# REQUESTS
**1)** Transcribe the SES DEED text word for word, from "Steps to setup" to "the AWS CLI.".
**2)** According to the SES DEED text, what must be deleted before a Parent Identity can be deleted?

DEED is built on the existing Easy DKIM framework:

  1. Using Easy DKIM, SES generates a public-private key pair and automatically adds a DKIM signature to every message sent from a SES verified identity in the Parent Region.
  2. To accommodate authenticated SES sending from multiple AWS regions, DEED automatically synchronizes the signing keys from the Parent Region and Parent Identity to the Replica Region and Replica Identity.
  3. This automated process ensures that both the Parent and Replica Identities receive and use identical keys for DKIM signing, maintaining consistent authentication across different AWS regions.
  4. SES manages the complex process of key rotation across Parent Identity and Replica Identities, further simplifying email infrastructure management across multiple AWS regions.
  5. Replica Identities inherit the DKIM signing configuration of the parent identity. Because of this dependency, you cannot delete a Parent Identity until all Replica Identities are deleted.
  6. The receiving email server/service validates DKIM from DNS.

We recommend customers take advantage of DEED for single-Region sending, as this new capability is included, at no additional cost, in the base SES pricing.

Steps to setup SES DEED Replica in a second AWS region

These steps assume that you are already using SES in the Parent Region, and have a fully verified domain identity that is configured to use Easy DKIM. You can also use the AWS CLI.

Step 1 – Update the Parent Identity

  1. Login to the AWS SES Console in the Parent Region
  2. Click on the Identities link in the SES navigation panel (far left) and click on the verified identity you want to use in other AWS regions.
    1. The Parent Identity must have Easy DKIM enabled.
    2. You cannot create Replicas of Identities that use BYODKIM or self-signed identities.
  3. Click on the Authorization tab
  4. Click Create Policy and select Create custom policy from the drop-down menu.
  5. Name the policy (for example, DEED-example_com)
  6. Modify the IAM policy (below) with your AWS account ID and AWS region, and paste it into the IAM Policy document to grant permission on the Parent Identity to allow the desired Replica Region to replicate the Parent Identity’s DKIM Signing Attributes:
{
"Version": "2012-10-17",
"Statement": [
{
"Sid": "AllowDKIMReplication",
"Effect": "Allow",
"Principal": {
"AWS": "arn:aws:iam::YOUR_ACCOUNT_ID:root"
},
"Action": "ses:ReplicateEmailIdentityDKIMSigningKey",
"Resource": "arn:aws:ses:us-east-1:123456789124:identity/example.com",
"Condition": {
"ForAllValues:StringEquals": {
"ses:ReplicaRegion": ["us-west-2", "eu-west-1"]
}
}
}
]
}

Note – Use consistent IAM policies that all allow for DKIM replication across intended Replica Regions.

# ENTRIES PROVIDED
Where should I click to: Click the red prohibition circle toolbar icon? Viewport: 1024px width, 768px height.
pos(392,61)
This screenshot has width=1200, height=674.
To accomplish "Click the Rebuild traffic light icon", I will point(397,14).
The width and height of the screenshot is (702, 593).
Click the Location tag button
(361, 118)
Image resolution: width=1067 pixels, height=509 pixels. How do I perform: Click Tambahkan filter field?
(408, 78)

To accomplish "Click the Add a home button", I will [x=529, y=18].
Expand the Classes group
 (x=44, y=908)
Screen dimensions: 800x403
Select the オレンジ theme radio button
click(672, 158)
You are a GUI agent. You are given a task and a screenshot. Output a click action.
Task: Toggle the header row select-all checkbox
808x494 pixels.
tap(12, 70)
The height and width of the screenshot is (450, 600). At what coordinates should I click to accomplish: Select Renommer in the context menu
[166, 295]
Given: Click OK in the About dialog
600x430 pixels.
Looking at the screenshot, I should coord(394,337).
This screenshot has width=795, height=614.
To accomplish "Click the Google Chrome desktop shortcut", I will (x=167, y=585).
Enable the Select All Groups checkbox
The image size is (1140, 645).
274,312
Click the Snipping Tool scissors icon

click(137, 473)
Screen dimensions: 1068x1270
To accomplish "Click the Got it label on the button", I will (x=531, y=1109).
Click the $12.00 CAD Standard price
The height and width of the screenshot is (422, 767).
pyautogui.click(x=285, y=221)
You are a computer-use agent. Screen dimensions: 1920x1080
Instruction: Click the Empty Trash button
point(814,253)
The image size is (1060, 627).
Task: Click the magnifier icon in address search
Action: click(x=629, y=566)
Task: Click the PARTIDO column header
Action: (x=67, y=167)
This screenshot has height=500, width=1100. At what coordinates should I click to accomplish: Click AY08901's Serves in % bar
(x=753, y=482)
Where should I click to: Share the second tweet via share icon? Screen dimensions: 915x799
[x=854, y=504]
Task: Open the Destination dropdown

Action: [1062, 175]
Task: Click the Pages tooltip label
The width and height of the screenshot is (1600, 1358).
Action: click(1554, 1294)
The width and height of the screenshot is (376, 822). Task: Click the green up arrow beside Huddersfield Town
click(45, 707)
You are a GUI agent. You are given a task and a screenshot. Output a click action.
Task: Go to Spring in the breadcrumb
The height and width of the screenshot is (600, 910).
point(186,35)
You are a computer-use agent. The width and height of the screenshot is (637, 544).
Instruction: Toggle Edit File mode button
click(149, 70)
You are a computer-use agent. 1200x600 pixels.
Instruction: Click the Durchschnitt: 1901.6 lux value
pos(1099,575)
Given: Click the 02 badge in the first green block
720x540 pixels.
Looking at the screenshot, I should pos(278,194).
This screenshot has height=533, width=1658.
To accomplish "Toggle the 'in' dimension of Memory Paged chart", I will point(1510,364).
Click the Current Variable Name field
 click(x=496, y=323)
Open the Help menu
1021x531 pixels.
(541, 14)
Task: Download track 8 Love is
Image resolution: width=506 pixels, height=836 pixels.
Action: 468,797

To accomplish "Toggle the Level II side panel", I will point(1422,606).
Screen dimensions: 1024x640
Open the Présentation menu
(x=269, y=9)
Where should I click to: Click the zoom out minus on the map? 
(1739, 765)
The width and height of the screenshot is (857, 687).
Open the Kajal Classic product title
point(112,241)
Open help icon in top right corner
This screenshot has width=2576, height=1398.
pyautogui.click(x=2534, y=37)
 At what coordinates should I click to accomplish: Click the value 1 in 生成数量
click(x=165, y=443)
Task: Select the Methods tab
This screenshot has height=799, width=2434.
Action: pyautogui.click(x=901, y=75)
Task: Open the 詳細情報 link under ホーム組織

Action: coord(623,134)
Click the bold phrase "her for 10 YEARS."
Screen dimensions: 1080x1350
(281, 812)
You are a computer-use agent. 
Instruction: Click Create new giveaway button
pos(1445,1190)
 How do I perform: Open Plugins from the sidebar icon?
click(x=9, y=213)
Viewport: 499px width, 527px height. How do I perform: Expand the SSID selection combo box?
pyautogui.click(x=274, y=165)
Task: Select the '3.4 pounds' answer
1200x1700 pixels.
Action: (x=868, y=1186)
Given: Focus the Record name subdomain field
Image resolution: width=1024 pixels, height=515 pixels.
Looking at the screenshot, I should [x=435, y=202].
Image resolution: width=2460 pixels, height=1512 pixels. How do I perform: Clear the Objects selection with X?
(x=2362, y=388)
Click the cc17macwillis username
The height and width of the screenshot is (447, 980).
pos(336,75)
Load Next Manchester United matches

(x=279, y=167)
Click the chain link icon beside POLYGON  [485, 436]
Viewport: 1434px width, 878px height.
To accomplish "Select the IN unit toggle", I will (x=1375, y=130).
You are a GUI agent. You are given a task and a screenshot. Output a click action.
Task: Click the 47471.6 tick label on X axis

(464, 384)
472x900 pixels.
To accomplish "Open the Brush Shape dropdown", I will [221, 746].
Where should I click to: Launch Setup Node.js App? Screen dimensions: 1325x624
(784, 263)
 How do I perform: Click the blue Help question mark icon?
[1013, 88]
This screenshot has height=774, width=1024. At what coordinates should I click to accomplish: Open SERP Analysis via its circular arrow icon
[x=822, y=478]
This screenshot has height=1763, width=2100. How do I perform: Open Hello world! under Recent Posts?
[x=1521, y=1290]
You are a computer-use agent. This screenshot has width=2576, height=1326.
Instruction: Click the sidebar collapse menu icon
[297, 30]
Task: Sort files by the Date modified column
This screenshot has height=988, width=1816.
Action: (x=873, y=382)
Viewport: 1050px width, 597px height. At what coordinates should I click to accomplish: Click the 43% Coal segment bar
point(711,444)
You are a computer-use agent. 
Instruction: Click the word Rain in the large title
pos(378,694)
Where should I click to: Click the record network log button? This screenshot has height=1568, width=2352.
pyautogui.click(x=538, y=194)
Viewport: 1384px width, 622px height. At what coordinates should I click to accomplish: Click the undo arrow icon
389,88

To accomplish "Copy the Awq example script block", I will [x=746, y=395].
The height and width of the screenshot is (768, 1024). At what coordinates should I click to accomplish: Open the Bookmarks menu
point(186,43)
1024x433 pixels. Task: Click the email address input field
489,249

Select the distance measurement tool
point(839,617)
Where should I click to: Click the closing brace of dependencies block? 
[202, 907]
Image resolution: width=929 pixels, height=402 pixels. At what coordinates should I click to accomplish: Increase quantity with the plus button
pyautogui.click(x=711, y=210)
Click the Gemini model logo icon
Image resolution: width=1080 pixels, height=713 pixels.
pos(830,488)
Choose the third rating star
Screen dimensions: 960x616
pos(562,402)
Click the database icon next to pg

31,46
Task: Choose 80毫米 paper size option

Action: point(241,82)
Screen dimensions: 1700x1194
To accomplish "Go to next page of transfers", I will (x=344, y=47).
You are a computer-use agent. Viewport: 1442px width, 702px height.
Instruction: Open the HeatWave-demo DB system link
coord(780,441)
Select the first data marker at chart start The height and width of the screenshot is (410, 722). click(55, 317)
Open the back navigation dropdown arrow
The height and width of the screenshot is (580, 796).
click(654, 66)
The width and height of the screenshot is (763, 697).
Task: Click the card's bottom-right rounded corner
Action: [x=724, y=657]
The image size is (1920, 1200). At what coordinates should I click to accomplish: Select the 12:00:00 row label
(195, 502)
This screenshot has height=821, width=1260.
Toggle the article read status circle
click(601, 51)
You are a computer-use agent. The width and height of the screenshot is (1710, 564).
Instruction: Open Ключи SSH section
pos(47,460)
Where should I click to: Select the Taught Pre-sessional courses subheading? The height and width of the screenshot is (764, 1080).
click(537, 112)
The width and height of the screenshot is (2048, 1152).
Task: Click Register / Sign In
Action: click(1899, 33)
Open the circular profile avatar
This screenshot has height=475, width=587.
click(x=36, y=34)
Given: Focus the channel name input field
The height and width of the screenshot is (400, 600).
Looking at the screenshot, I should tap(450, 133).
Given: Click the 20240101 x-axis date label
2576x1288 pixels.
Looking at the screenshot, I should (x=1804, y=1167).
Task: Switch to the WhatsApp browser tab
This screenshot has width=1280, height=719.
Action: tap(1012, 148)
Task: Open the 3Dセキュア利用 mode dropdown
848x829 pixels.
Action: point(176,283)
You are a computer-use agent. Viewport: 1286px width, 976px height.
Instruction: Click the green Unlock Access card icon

# SOLUTIONS FOR EACH TASK
**1)**
Steps to setup SES DEED Replica in a second AWS region

These steps assume that you are already using SES in the Parent Region, and have a fully verified domain identity that is configured to use Easy DKIM. You can also use the AWS CLI.

**2)** All Replica Identities must be deleted first.